━━━━━ TEXTO FORNECIDO
"É tudo muito apertadinho. Se sobra peixe, junto um ovo e farinha e faço uma omelete". Assim se vive com a reforma mínima

5 mai, 07:00
Idosos

SEGURANÇA SOCIAL || Francisco e Maria vivem com as reformas mínimas, resultado dos poucos anos de descontos para a Segurança Social. José, recebe um pouco mais, mas, depois de pagar a casa e a prótese auditiva, sobra muito pouco para comer e tratar da saúde. Vale-lhe Sofia, uma médica que é "um anjo", que até já foi à farmácia comprar-lhe os medicamentos e levar-lhos a casa. Em Portugal, em 2023, 13% dos pensionistas tinham de continuar a trabalhar para conseguir um complemento à sua pensão

Ali para os lados de Alenquer, Francisco (nome fictício) conhece toda a gente e toda a gente o conhece. Por isso é que pede o anonimato. “Vê lá! Não te enganes, depois a escrever! Não é vergonha, olha! É porque ninguém precisa de saber da minha vida”.

É com a serra de Montejunto como cenário que faz as contas à vida: “Descontei uns 15 ou 16 anos para a Casa do Povo. A Maria descontou ainda menos. Trazemos para casa os dois uns 700 euros. E ela tem muitos problemas de saúde. Só um frasco de medicamentos dela custa 50 euros e só dá para um mês. Na farmácia, ficam 100 ou 120 euros por mês só para ela. Eu também sou diabético…”.

Francisco tem 69, mas ninguém lhe dava quase sete décadas. Entre anedotas, trocadilhos (alguns impossíveis de reproduzir) e conselhos de mezinhas para tudo e mais alguma coisa, admite que o que lhes vale é o que vai semeando na horta. “Nós aqui não compramos uma couve, uma cenoura, uma batata. Tenho umas cinco galinhas e uns dois coelhos, que vamos criando. Vamos ali ao Intermarché, só para comprar uma massa, um arroz, um azeite…”, conta.

Francisco está preocupado com a sementeira das batatas, que a chuva está a atrasar. (CNN/Manuela Micael)

Maria acrescenta: “Aqui é tudo muito apertadinho. Cá em casa nunca se estraga uma comida. Se sobra um bocadinho de peixe, no dia a seguir, misturo com um ovo um bocadinho de farinha e faço uma omelete”.

“Nunca pensei em grandes descontos. Primeiro, porque antigamente não se falava disso. E depois porque nunca pensei passar dos 50”, justifica Francisco.

“Então porquê, senhor Francisco? Achava que ia morrer novo?!”

“Oh rapariga… eu sei lá! Eu via-os para aí a cair que nem tordos… Se soubesse o que sei hoje, a coisa piava de outra forma.”
━━━━━━━━━━
━━━━━ SECÇÃO DE DADOS
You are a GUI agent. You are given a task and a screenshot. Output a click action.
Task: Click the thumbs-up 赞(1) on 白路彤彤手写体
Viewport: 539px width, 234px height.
━━━━━━━━━━
__INSTRUÇÕES DA TAREFA__
Continue o texto sobre a vida com a reforma mínima a partir da última frase apresentada.

__PROBLEMA RESOLVIDO__
O “rapazola” que ganhou a lotaria e comprou um trator

Francisco recua no tempo mais de 50 anos, para se lembrar do dia em que começou a trabalhar. “Fiz 11 anos e o meu pai disse-me ‘tenho uma prenda para ti’. Eu fiquei logo desconfiado, porque as ‘prendas’ dele eram quase sempre chibatadas pelas costas abaixo. Quando eu fiz 11 anos deu-me uma junta de bois para eu ir trabalhar e disse-me ‘amanhã, levantas-te às 04:30, dás de comida aos animais, que não podem ir para o campo de barriga vazia e vais trabalhar para a vinha’”, conta.

Conta que muitos dos “pedregulhos” das vinhas da região demarcada do Oeste foram tirados por ele e pelo par de bovinos que o pai lhe ofereceu de aniversário. “À noite, chegava a casa, e tinha de dar comida aos animais todos. Cozinhar a lavagem para os porcos, para os cães…”, conta.

A irmã, mais nova tinha problemas de saúde e, por recomendação médica, os pais foram viver com ela para perto da praia. Francisco ainda não tinha uma dúzia de anos, mas ficou sozinho ali na aldeia, a “sustentar a casa”. Não havia eletricidade, não havia relógios… “o meu pai fez-me umas marcas no chão e disse-me: ‘olha, quando o luar estiver a bater aqui, é hora de te levantares’. Eram 04:30 e eu tinha de estar a pé”.

Com 14 anos, foi trabalhar para o avô, mas tinha de entregar o soldo ao pai. Valia-lhe os recados extras que fazia ao avô que lhe dava 20 escudos e lhe dizia ‘Estes guardas para ti! Não lhos dás!’.

Um dia, foi ao mercado da terra fazer um recado à mãe e estava um cauteleiro a vender lotarias. “Ninguém lhas queria comprar e eu disse-lhe, dê cá essas três!”, conta.

“Um dia, lá o homem do mercado vem-me dizer ‘oh rapazola! Olha que o cauteleiro anda aí à tua procura!’”, lembra.

Uma das lotarias estava premiada com “uns cento e tal contos”. “Fui ali a Almeirim e comprei um trator. Mais uma vez, tive de dar o braço a torcer ao meu pai, porque, como era menor, o trator ficou em nome do meu pai. Eu paguei 90 contos e o trator ficou em nome do meu pai. Mas eu queria era ver-me livre da enxada e livrei!”, resume.

Passou a trabalhar com o trator nos terrenos do avô, nos terrenos do pai e ainda fazia “uns trabalhitos por fora”.

Casamento "antes do 20"

Francisco e Maria casaram ainda antes dos 20 anos completos. “Aos 27, já tinha três filhos, sabes?!”, contabiliza Francisco. “Criar três filhos só a viver do campo não é fácil, sabes? Nunca faltou cá nada, mas não tenho vergonha de dizer que às vezes ia à farmácia ou ao mercado e ficava lá assente e depois ia pagar ao fim da semana”.

Maria nunca trabalhou fora de casa. Cuidou dos três filhos, dos pais, dos sogros, da avó… “Foi uma mártir”, resume Francisco.

“E da minha mãe foi muito difícil, porque ela tinha um problema de saúde mental”, recorda Maria, que é de poucas falas.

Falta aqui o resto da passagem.